Pop the hood on any muscle car and you will see a lot of different coatings. One that always grabs your eye is the golden Zinc-Cadmium plating. This brightly-colored plating is designed to protect the substrate metal from oxidation by acting as the sacrificial anode that gives itself up in order to save the base metal. The OEMs used several versions of Zinc and Cadmium plating, depending on the use of the part.
Zinc Plating—This type of plating was widely used on 1967 and later Mopars, as well as some others, due to Zinc being more durable. Zinc plating comes in several colors: Zinc Dichromate (the classic iridescent yellow\gold), Black Zinc, and Clear Zinc (silver colored). Zinc tends to have more shine and requires less maintenance than Cadmium plating. Zinc plating is currently done at several plating shops across the country.

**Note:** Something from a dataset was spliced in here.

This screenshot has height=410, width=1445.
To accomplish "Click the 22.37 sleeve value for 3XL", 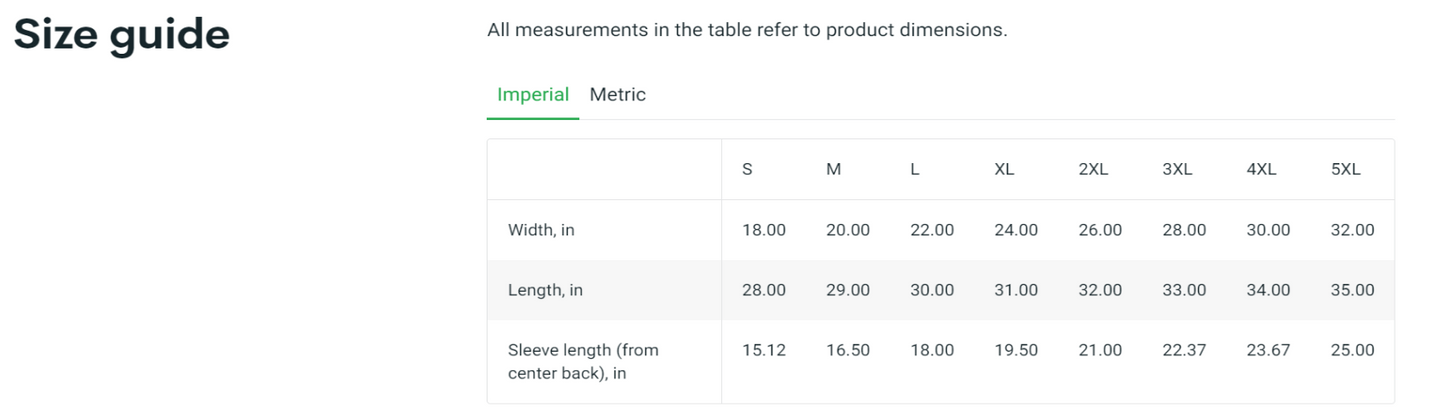I will click(1184, 350).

Cadmium Plating—This is what you find under the hood of most muscle cars. Cadmium plating is duller than Zinc plating. The classic yellow-gold color is iridescent with green and red highlights. True Cadmium plating is very dangerous because several highly-toxic chemicals are involved, and is considered to be a severe environmental hazard. Cadmium plating is mostly reserved for aviation equipment today. Just like Zinc, there are different colors of Cadmium plating, the most common being Gold or Yellow Cadmium, but also clear, olive green, and black.
Cadmium and Zinc plating was commonly used on hardware such as bolts, brackets, vacuum boosters, reservoirs and valves, and lids (master cylinder, etc), and even door hinges. Determining whether you have Yellow Dichromate-Zinc or Cadmium plating is not easy, the main difference between the two is the shine. Unless you are having the part re-plated, it really does not matter, since they look almost identical. Since re-plating is expensive and not always possible, recreating that look is a great option. To that end, we ordered up The Eastwood Company’s Golden Cad painting kit.
The kit comes with four aerosol cans; Gold base, Red highlight, Green highlight, and Diamond Clear. The process is quite simple. We set our sights on a vacuum power booster from a GM A-body. We practiced on a few scrap pieces to get the hang of it before moving on to the actual part. The key to the process is the red and green highlights. The overall color is gold, but the iridescent nature leads to faint patches of red and green. Applying this in a random fashion is critical to a proper job. Having a plated piece on hand for a reference is a good idea. On our reference pieces, the red and green highlights tended to be more pronounced over bends and valleys, such as the ribs in a lid.